She’d just traded her blanket for a spare black tunic he’d found for her. It hung past her thighs, sleeves bunched at her wrists, and he wasn’t sure he’d ever forget how she looked right now—bare legs against the pale floor, face scrubbed clean, brilliant red hair pulled back in a hasty tie.
She looked around, wide-eyed. He tracked her every step—from the moment she entered to when she stood square in the center, twisting her fingers like she hadn’t decided what she was allowed to touch.
“So…this is yours.”
“It is,” he said, and he moved to a recessed cabinet he hadn’t opened in weeks. His own space felt foreign now, like he was seeing it through her eyes. As if even he didn’t quite belong here.
She studied the walls, her face unreadable. “It’s very…clean.”
It was. Impeccably so. “A cleaning mech comes through once every four cycles.”
“It doesn’t have much to do.” Cerani pointed around at the pristine minimalism. “No personal items. No books. No anything.”
“It was furnished like this when I arrived,” he said. “I don’t own…stuff.”
“So you don’t have hobbies? Interests? Friends?”
“I have none of those things,” he said. Quiet. Honest. And sad. He hadn’t realized how empty his life was until he saw his private space through her eyes. “I have duty. Responsibility.”
“And I thought I was the prisoner,” she murmured. Her throat moved as she swallowed, and her voice came softer. “Feels like I shouldn’t even sit down without permission.”
“You don’t need permission. Not here,” he said immediately, pulling out a chair for her. She made everything feel like it needed reevaluation. It never occurred to him that maybe his room shouldn’t look like a sterile archive from Axis catalogs. That he had a personality and could change the look of his quarters. He wouldn’t know where to start. That terrified him almost as much as having her here. In the mine, he knew what to do. What to say. How to act.

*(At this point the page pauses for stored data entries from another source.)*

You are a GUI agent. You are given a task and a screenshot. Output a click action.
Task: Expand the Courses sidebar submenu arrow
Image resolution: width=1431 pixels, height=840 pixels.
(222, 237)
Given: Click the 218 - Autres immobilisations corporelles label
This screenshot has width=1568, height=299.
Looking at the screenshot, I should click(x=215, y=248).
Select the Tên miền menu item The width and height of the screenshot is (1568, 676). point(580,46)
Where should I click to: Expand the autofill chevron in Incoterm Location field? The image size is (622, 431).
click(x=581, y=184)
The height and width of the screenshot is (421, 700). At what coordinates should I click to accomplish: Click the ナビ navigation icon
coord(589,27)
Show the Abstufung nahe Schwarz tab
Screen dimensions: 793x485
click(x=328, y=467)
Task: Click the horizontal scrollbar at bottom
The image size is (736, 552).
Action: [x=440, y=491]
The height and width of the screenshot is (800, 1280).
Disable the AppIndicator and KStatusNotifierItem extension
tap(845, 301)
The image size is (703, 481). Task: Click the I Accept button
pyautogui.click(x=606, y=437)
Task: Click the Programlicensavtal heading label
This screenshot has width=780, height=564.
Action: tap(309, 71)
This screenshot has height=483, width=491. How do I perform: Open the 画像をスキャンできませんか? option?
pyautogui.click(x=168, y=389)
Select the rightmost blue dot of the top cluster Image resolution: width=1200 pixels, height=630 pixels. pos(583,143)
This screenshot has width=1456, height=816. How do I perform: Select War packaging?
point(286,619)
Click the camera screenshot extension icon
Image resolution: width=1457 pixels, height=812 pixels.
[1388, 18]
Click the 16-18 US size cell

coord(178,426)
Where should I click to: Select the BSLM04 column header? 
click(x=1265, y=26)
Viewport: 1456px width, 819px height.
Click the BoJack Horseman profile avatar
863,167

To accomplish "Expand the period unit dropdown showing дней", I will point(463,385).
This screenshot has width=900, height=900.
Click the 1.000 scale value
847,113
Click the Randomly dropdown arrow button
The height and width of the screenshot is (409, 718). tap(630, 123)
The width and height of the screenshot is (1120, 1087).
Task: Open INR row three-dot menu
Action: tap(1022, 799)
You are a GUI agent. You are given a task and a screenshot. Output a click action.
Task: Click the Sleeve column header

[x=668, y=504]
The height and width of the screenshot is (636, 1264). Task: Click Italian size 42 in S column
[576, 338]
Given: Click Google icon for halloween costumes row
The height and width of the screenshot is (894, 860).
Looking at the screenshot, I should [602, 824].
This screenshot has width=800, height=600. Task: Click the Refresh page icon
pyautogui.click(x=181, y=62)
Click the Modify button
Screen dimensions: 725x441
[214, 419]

Here? He was no Axis controller here.
She approached the seat hesitantly, as if it might bite her if she got comfortable.
He stepped around the opposite side, tapping a panel to bring up the replicator. “Are you hungry?”
She opened her mouth, but her stomach beat her to it by growling audibly.
He grinned. “I’ll take that as a yes.”
He keyed in the request for meal 14-C, one of the more savory, warm options their system could generate that didn’t remind him of the nutrition bars handed out in the lower barracks. He watched her reaction as steam curled off the plate—how her eyes widened like she couldn’t quite believe it. He placed the tray in front of her, then turned back for a second one.
Two trays. Four dishes. Enough silence crackling between them to start a fire. He set his tray down across from her and sat.
She picked up the spoon carefully. “It smells amazing.” A pause. “You eat like this every cycle?”
“Not usually,” Stavian admitted. “I eat in one of my offices while doing reports.”
She sighed. “That doesn’t surprise me.”
The instant she took a bite, her body sagged and she let out a moan. “Fek. I forgot what it’s like to eat something warm.”
Stavian couldn’t look away—watching her eat was better than anything he’d experienced in a cycle. His throat was tight as he croaked out, “I’m glad you like it.”
She ate like someone who hadn’t had enough in a long time. He remembered the ration line. Thin food bricks. Dry packets. Tired hands holding their trays like they were gifts instead of punishment. They received plenty of food—the miners were not kept hungry—but it was not pleasant to eat.
When she looked hesitant to keep going, he said, “There’s more, if you want it.”
“Don’t tempt me,” she mumbled around a mouthful. “This is better than anything I’ve had, even at the settlements. Honestly, the rations here are better than the gruel at the settlements.”
“You won’t have ration food again,” he said earnestly. “Watching you eat is a meal in itself.”
She gave him a look, halfway between fond and suspicious. “Is that your subtle way of saying I’m eating too fast?”
“No.” He leaned forward and rested his forearms on the table. “It’s my not-subtle way of saying it’s nice to see you enjoy something.”